Errors in HybridMambaAttentionDynamicCache
Hi, thanks for the great model!
I tried to use the cache in an iterative generation process but had errors.
The first error is:
File "modules/transformers_modules/nvidia/Nemotron-H-8B-Reasoning-128K/2dcbcfd95b103843b6ad8e79690f34480ce5a5ae/modeling_nemotron_h.py", line 460, in cuda_kernels_forward
(cache_params.conv_kernel_size - hidden_states_B_C_transposed.shape[-1], 0),
File "/usr/local/lib/python3.12/dist-packages/torch/nn/modules/module.py", line 1940, in __getattr__
raise AttributeError(
AttributeError: 'HybridMambaAttentionDynamicCache' object has no attribute 'conv_kernel_size'
The conv_kernel_size
is accessed here: https://huggingface.co/nvidia/Nemotron-H-8B-Reasoning-128K/blob/main/modeling_nemotron_h.py#L460
But it is not stored in the cache object: https://huggingface.co/nvidia/Nemotron-H-8B-Reasoning-128K/blob/main/modeling_nemotron_h.py#L176
The second error is:
self.conv_states[layer_idx] = new_conv_state.to(self.conv_states.device)

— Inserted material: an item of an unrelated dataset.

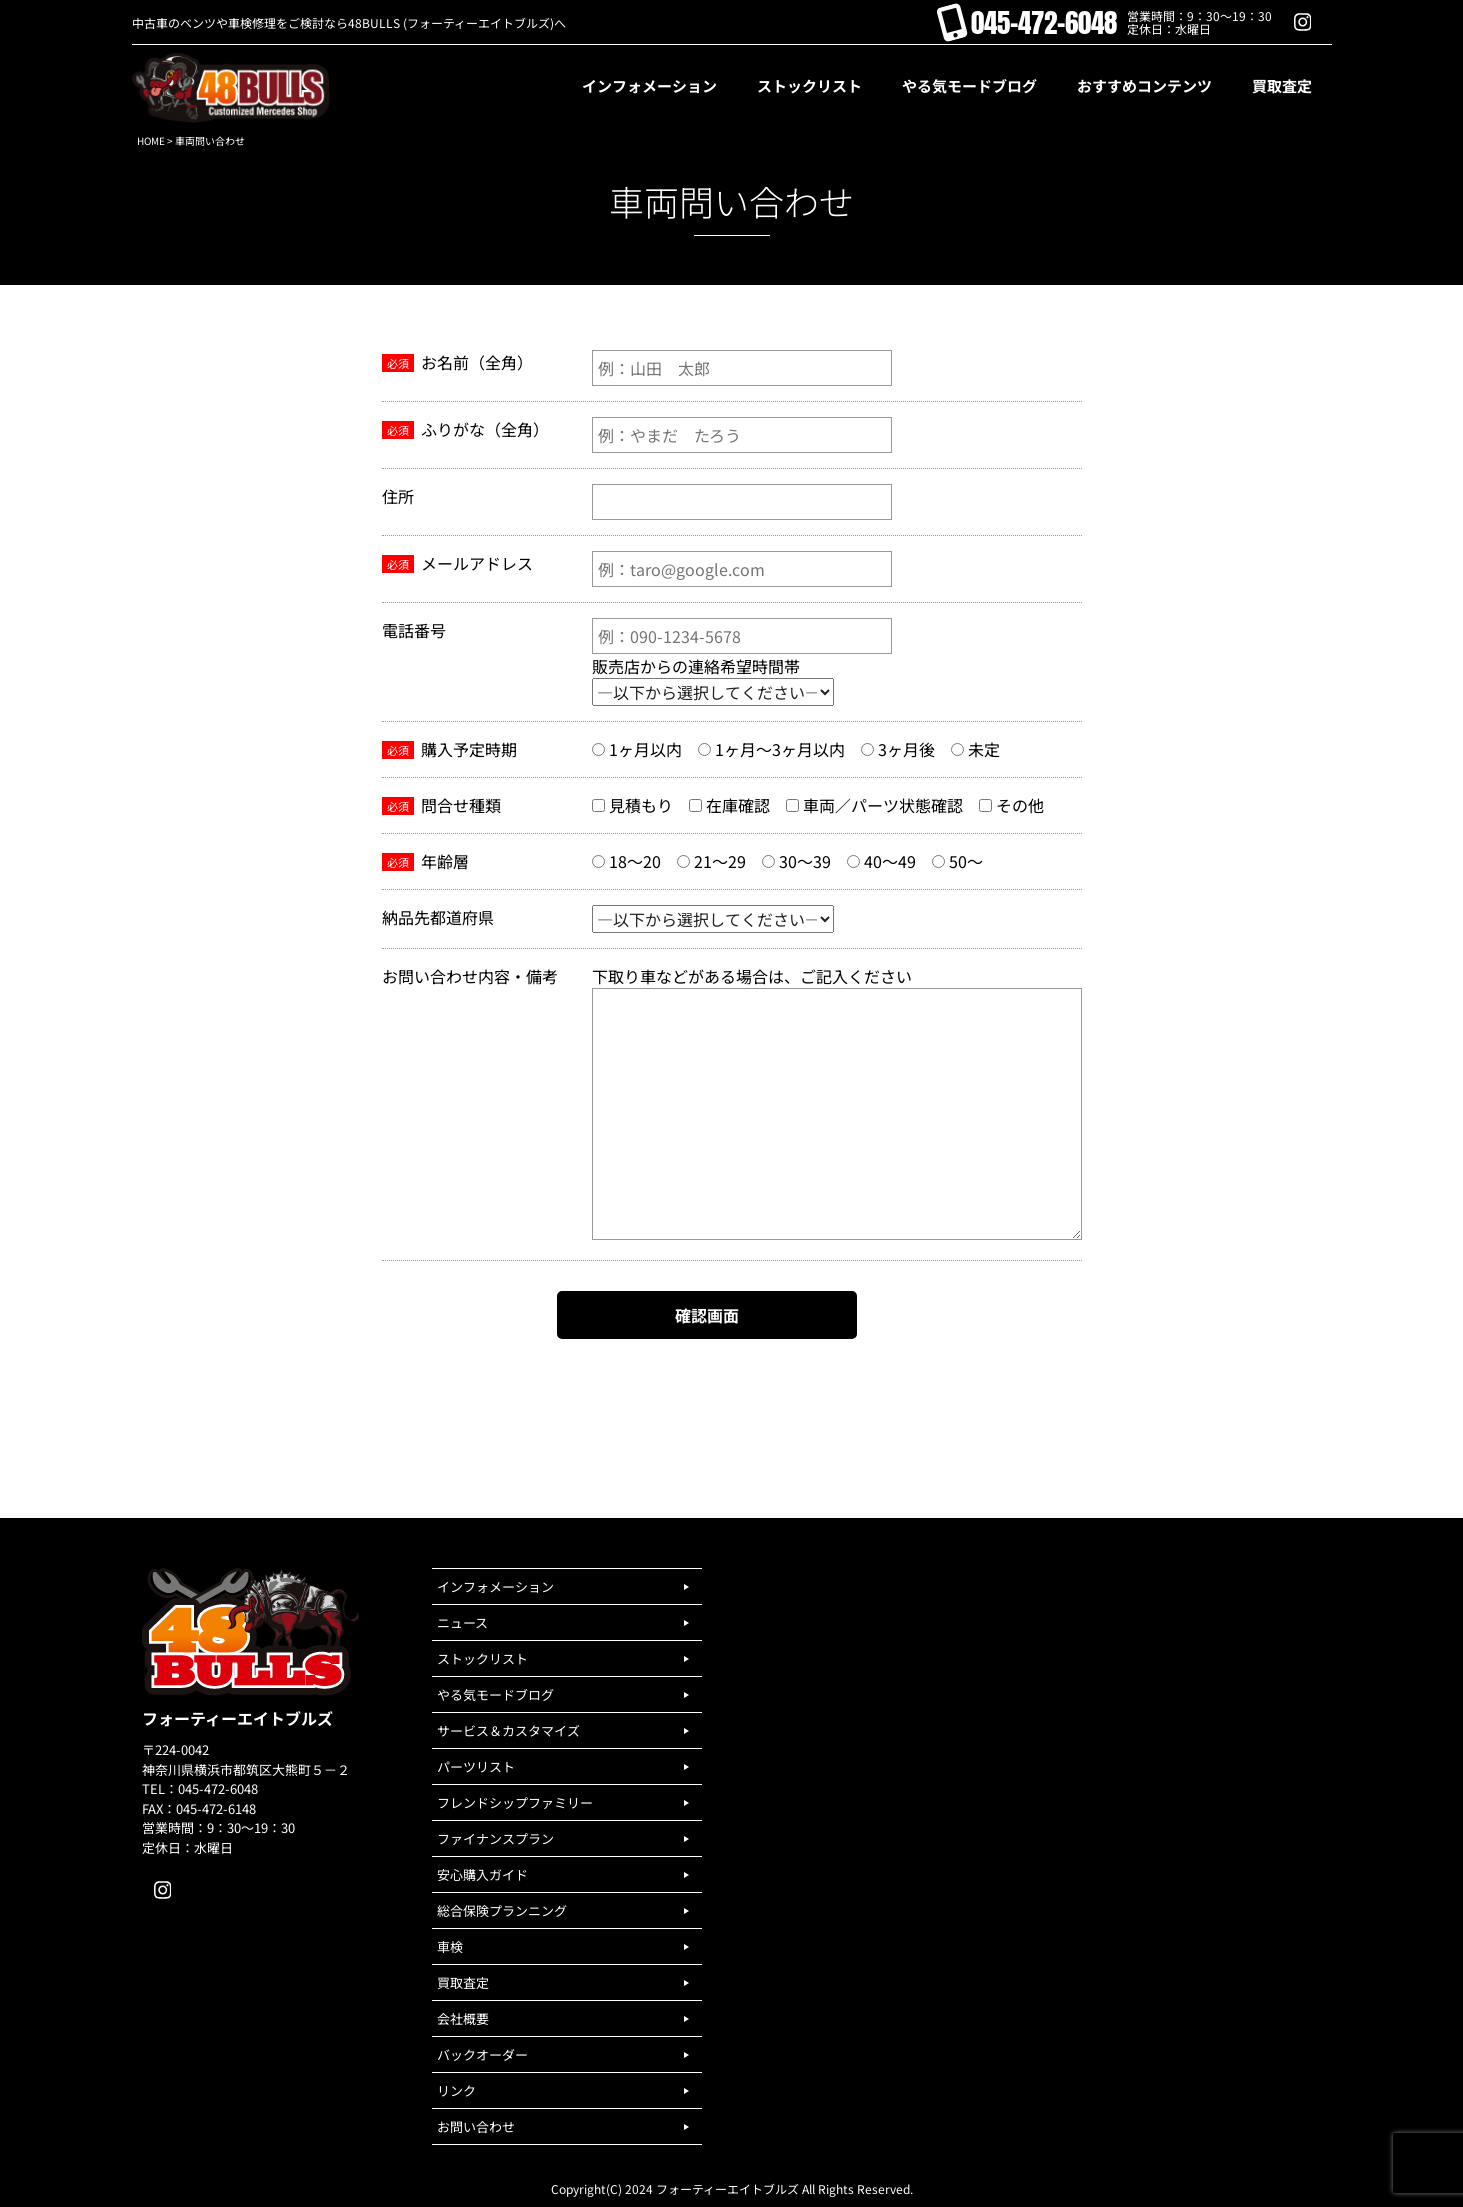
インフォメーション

AttributeError: 'list' object has no attribute 'device'
self.conv_states
is initialized as a list: https://huggingface.co/nvidia/Nemotron-H-8B-Reasoning-128K/blob/main/modeling_nemotron_h.py#L177
But it is later used to obtain the device
: https://huggingface.co/nvidia/Nemotron-H-8B-Reasoning-128K/blob/main/modeling_nemotron_h.py#L248self.ssm_states
has similar issue: https://huggingface.co/nvidia/Nemotron-H-8B-Reasoning-128K/blob/main/modeling_nemotron_h.py#L255
I guess this HybridMambaAttentionDynamicCache
class is assembled from different models, so there may be some inconsistencies.
Could you confirm the above issues and share if iterative generation with cache works or not? Thanks.